Russland-Jubel nach Boykott von Österreich und Co.: "So nicht gewünscht"

Warwara Worontschichina sicherte sich Gold im paralympischen Super-G-Bewerb. Damit wurde erstmals wieder die russische Hymne gespielt.
Para Alpine Skiing - Women's Super-G Standing Victory Ceremony

Warwara Worontschichina hat als erste Sportlerin aus Russland bei den Winter-Paralympics in Italien eine Goldmedaille gewonnen. Zwei Tage nach Rang drei in der Abfahrt siegte die 23-Jährige in Cortina d'Ampezzo im Super-G in der stehenden Klasse.

Damit wurde bei der Siegerehrung erstmals seit den Paralympics 2014 in Sotschi bei einem sportlichen Großereignis nicht nur die russische Fahne gehisst, sondern auch die Hymne gespielt. Der Applaus fiel verhalten aus, Protest gab es keinen. "Es ist so speziell für mich, weil es meine ersten Paralympischen Spiele sind. Mein Traum als Kind ist wahr geworden. Wenn ich meine Flagge sehe, dann ist das sehr speziell", sagte Worontschichina nach der Medaillenverleihung vor internationalen Journalisten.

Para Alpine Skiing - Women's Super-G Standing Victory Ceremony

Österreicherinnen waren in dieser Klasse keine am Start. Österreichs Para-Athletensprecher Markus Salcher hatte vor Beginn der Para-Spiele gemeint, er würde sich mit dem Abspielen der russischen Hymne "schon schwer tun". Zweifel an den sportlichen Leistungen der Athletinnen und Athleten aus Russland gebe es aber keine.

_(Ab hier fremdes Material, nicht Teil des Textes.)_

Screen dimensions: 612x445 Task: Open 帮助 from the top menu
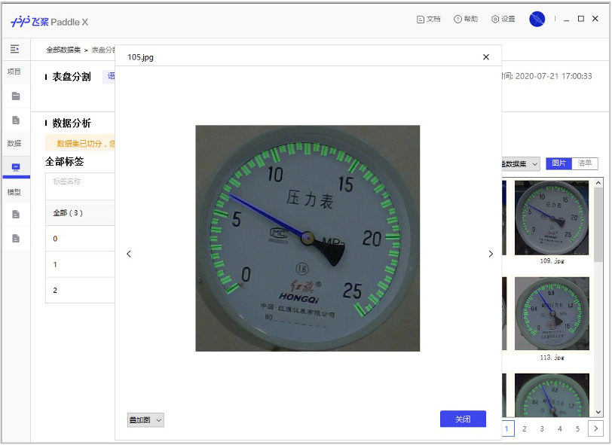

Die Deutsche Andrea Rothfuss, die Vierte wurde, meinte nach dem Rennen: "Das ist jetzt vielleicht ein Ergebnis, was wir uns alle so nicht gewünscht haben mit der Situation momentan. Aber man muss in sportlicher Hinsicht ganz klar sagen, die Warwara hat heute die beste Fahrt hingelegt, daher verdient Platz eins."

Boykott der Eröffnungsfeier

Wegen staatlich organisierten Dopings und vor allem wegen des seit vier Jahren andauernden Angriffskrieges von Russland auf die Ukraine durften einzelne Sportler aus dem Land des Aggressors zuletzt allenfalls als neutrale Athleten ohne Flaggen, Symbole und Hymne im internationalen Sport antreten. Gleiches galt für Belarus als Unterstützer der Invasion.

Das Internationale Paralympics Komitee (IPC) unter Führung des Brasilianers Andrew Parsons hatte den Bann bereits im vergangenen September aufgehoben. Die vier Weltverbände für Ski und Snowboard, Biathlon, Curling sowie Para-Eishockey, die Wettbewerbe bei Paralympics austragen, sperrten sich zunächst dagegen. Doch der Internationale Sportgerichtshof (Cas) urteilte nach einem Einspruch Russlands, dass der pauschale Ausschluss nicht rechtens ist. 

Die Kritik an der Entscheidung war groß, mehrere Nationen - darunter auch Österreich - boykottierten schließlich auch die Eröffnungsfeier. Bereits am Samstag jubelten die Russen über zweimal Bronze, nun gab es auch die umstrittene Rückkehr auf das oberste Siegertreppchen.